_Exercise 1_
In the call flow code excerpt, which file of the simple_call application has a more complete code example?
* BEGIN Excerpted text *
During the call flow (upon reception of an event on a mixer for example), more actions can be taken. For example:

MyCallFlowOrBehavior::OnMixerCreated()
{
  // Immediately add call legs to the mixer
  GetFirstMixer()->MixerJoin( GetIncomingActiveLeg().Get(), ptrJoinAttributes );
  GetFirstMixer()->MixerJoin( GetOutgoingActiveLeg().Get(), ptrJoinAttributes );

  // Answer the incoming leg
  GetIncomingActiveLeg()->AnswerCall();

  // Play background music on the conference
  GetFirstMixer()->MixerPlayStream( PlayAttr );

  // Call base class to forward event to next behavior
  CTBCAFCallBehavior::OnMixerCreated();
}

For a more complete code example, please refer to the simple_call application, in file CTBS2GWSimpleCall.cpp, or here:

CTBCAFBridge creation

Constructing leg attributes

Incoming call leg attributes

To create the incoming call leg, the following information is required:

• Smart pointer to incoming call leg attributes, received from toolpack_engine through OnCallLegPresent().

ptrIncomingLegAttribute = tbnew CTBCMC_CALL_LEG_ATTRIBUTE( *(in_CallLegAttribute.GetCallLegAttribute()) );

• Smart pointer to incoming call leg protocol attributes, received from toolpack_engine through OnCallLegPresent().

ptrIncomingLegProtocolAttributes = tbnew CTBCMC_PROTOCOL_ATTRIBUTE( in_ProtocolAttribute, TBX_TRUE );

• Smart pointer to empty protocol attributes that Behaviors can fill, and that will be used when accepting the call.

ptrAcceptCallProtAttribute = tbnew CTBCMC_PROTOCOL_ATTRIBUTE;

Outgoing call leg attributes

To create the outgoing call leg, the following information is required:

• Smart pointer to outgoing call leg attributes to use to create the call, generally derived from the incoming call attributes

ptrOutgoingLegAttribute = tbnew CTBCMC_CALL_LEG_ATTRIBUTE();
ptrOutgoingLegAttribute->CopyLegAttributeFrom( *(ptrIncomingLegAttribute.Get()) );

• Smart pointer to empty protocol attributes that Behaviors can fill, and that will be used when creating the outgoing call (SIP invite, ISUP IAM, ISDN Setup, etc.)
* END Excerpted text *
* BEGIN Supplied material *
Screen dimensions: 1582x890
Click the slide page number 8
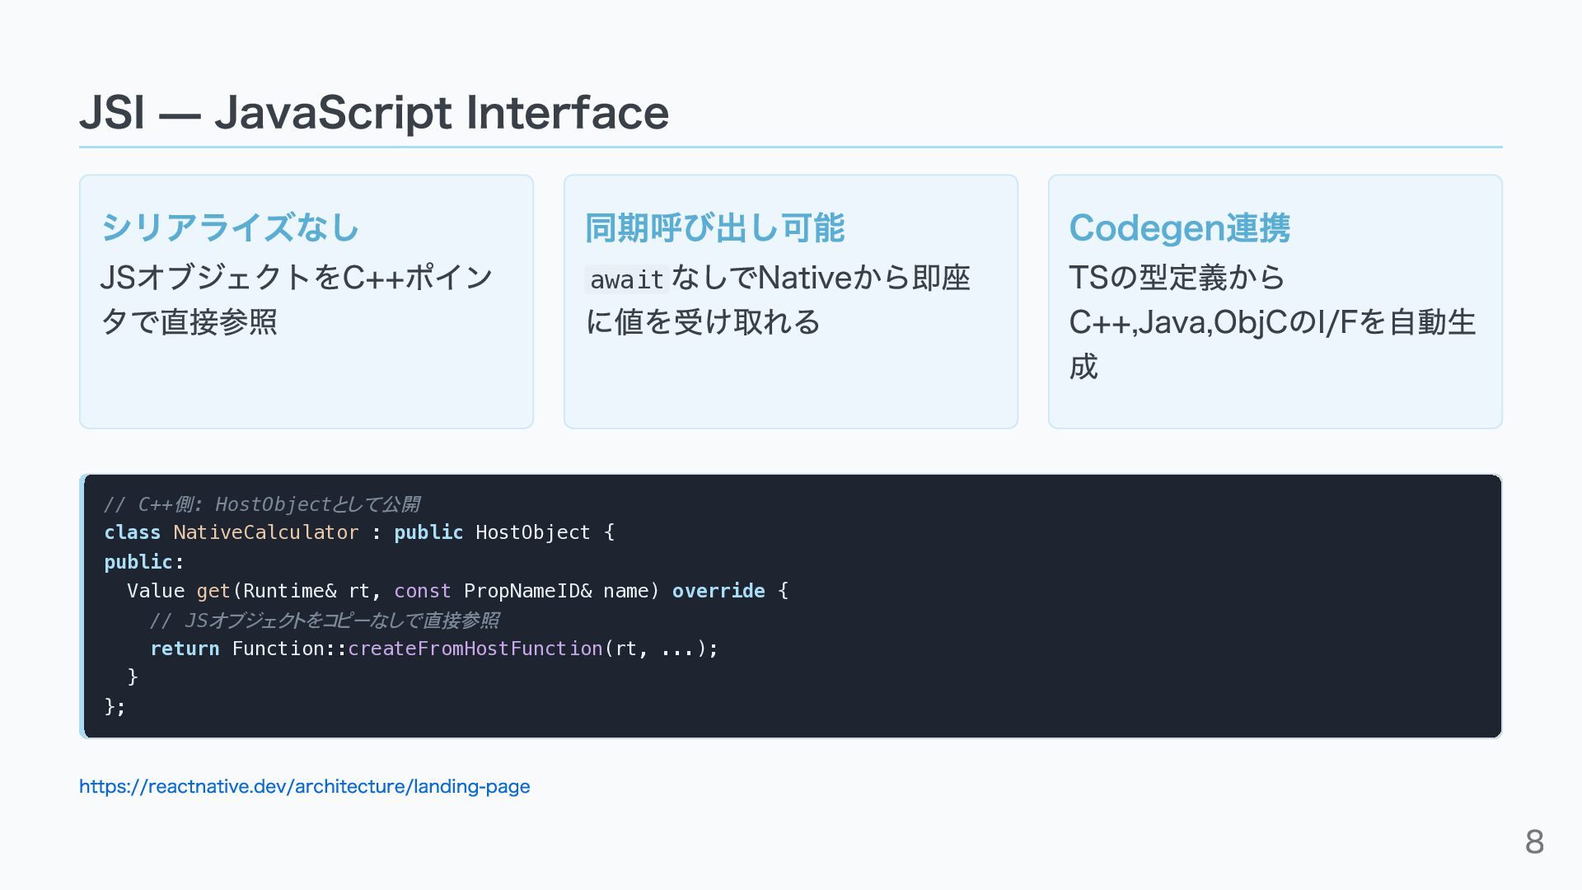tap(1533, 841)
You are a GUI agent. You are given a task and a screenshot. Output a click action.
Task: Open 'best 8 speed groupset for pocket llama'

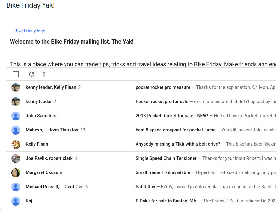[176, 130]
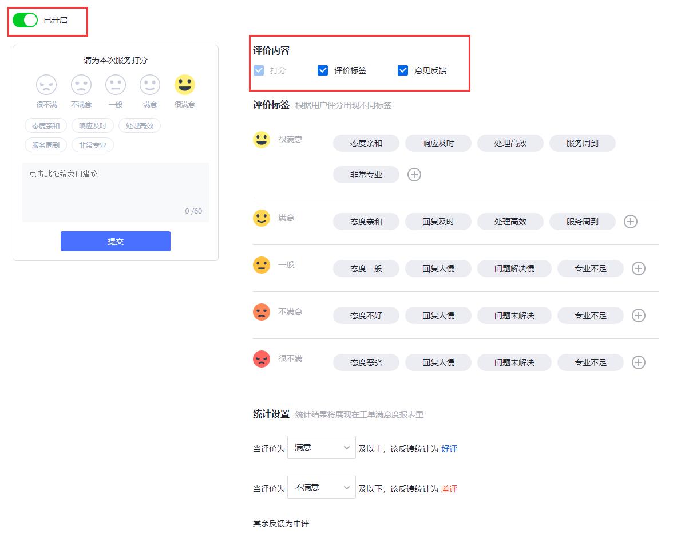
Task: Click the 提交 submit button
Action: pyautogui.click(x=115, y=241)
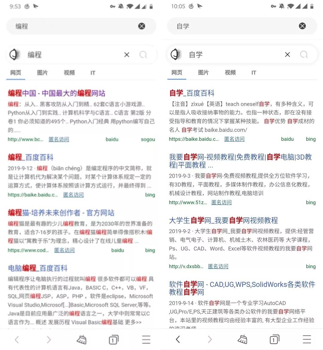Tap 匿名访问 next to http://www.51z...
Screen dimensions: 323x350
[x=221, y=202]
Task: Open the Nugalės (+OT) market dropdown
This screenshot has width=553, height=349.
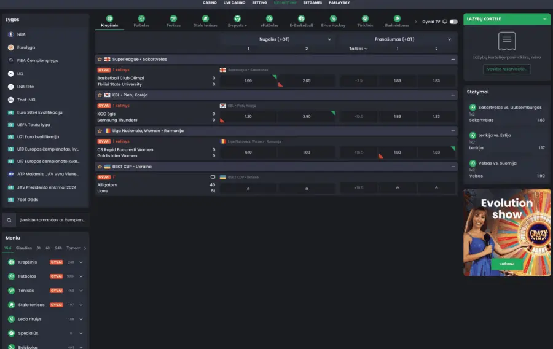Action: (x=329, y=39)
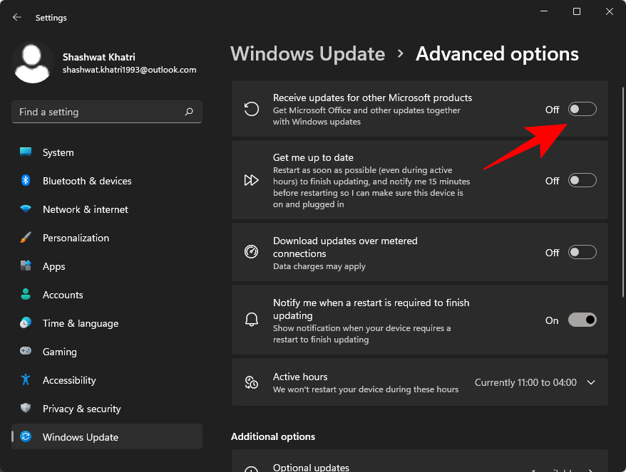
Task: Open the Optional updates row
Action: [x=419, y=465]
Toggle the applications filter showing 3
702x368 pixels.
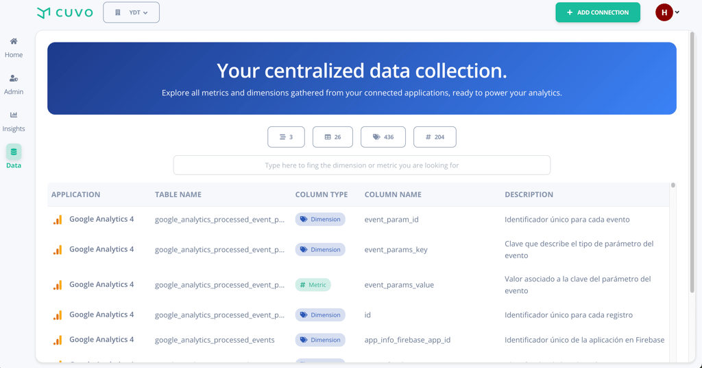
* END Supplied material *
_Exercise 2_
Return every row in Block 1 line for line with no changes, and leave out the pictures.

_Expected output 1_
CTBS2GWSimpleCall.cpp

_Expected output 2_
Screen dimensions: 1582x890
Click the slide page number 8
tap(1533, 841)
You are a GUI agent. You are given a task and a screenshot. Output a click action.
Task: Open 'best 8 speed groupset for pocket llama'

[176, 130]
Task: Click the 提交 submit button
Action: pyautogui.click(x=115, y=241)
Tap 匿名访问 next to http://www.51z...
Screen dimensions: 323x350
[x=221, y=202]
Task: Open the Nugalės (+OT) market dropdown
This screenshot has width=553, height=349.
Action: (x=329, y=39)
Task: Open the Optional updates row
Action: [x=419, y=465]
Toggle the applications filter showing 3
702x368 pixels.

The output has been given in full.